Money Matters

What is a pro forma invoice? 

A pro forma invoice outlines the upcoming transaction details based on a buyer’s order without requesting payment. Create pro forma invoices easily with Sage.

8 min read

Wondering about the difference between a pro forma and a regular invoice—or when to use a pro forma invoice? You’re not alone. 

Like all invoices, a pro forma invoice outlines a sale between a buyer and a seller—but there’s more to it than meets the eye. While it resembles a regular invoice, a pro forma invoice serves a distinct purpose and can’t be used interchangeably with standard invoices. 

Understanding the key distinctions is important for managing your accounts payable and avoiding costly mistakes. This article covers everything you need to know. 

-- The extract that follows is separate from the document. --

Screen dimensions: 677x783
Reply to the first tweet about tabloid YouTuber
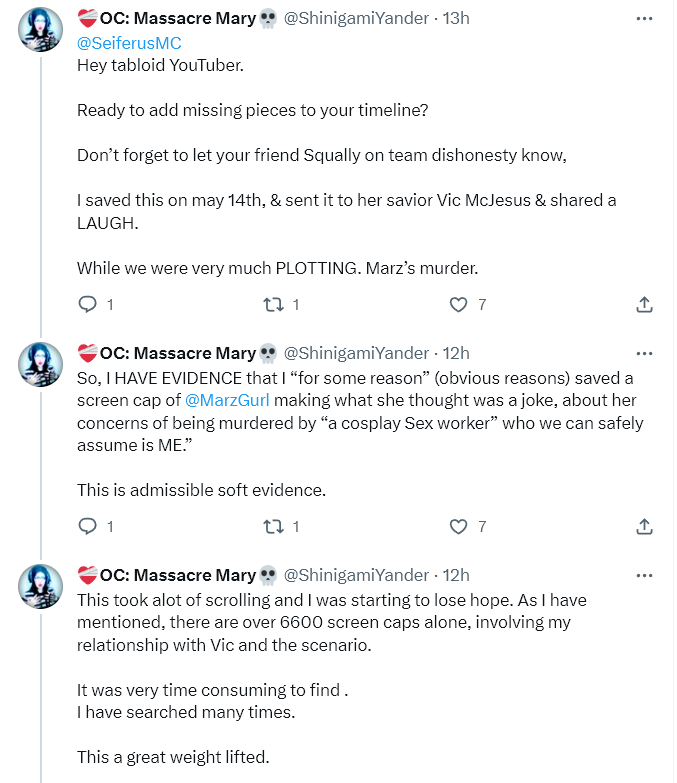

Pro forma invoice meaning 

A pro forma invoice is an estimated invoice that you send to the buyer before delivering the goods or services, asking for payment upfront. It lists what you’re selling, the total amount, and key details about the transaction. 

Looking at invoice definitions, a regular invoice is a document showing what’s owed for goods or services you have delivered. The pro forma version is essentially a “good faith” promise between you and the buyer, so they know what to expect. 

For example, if you need payment upfront to lock in financing before you can make the goods or deliver the service, a pro forma invoice lays out all these details before any work is done.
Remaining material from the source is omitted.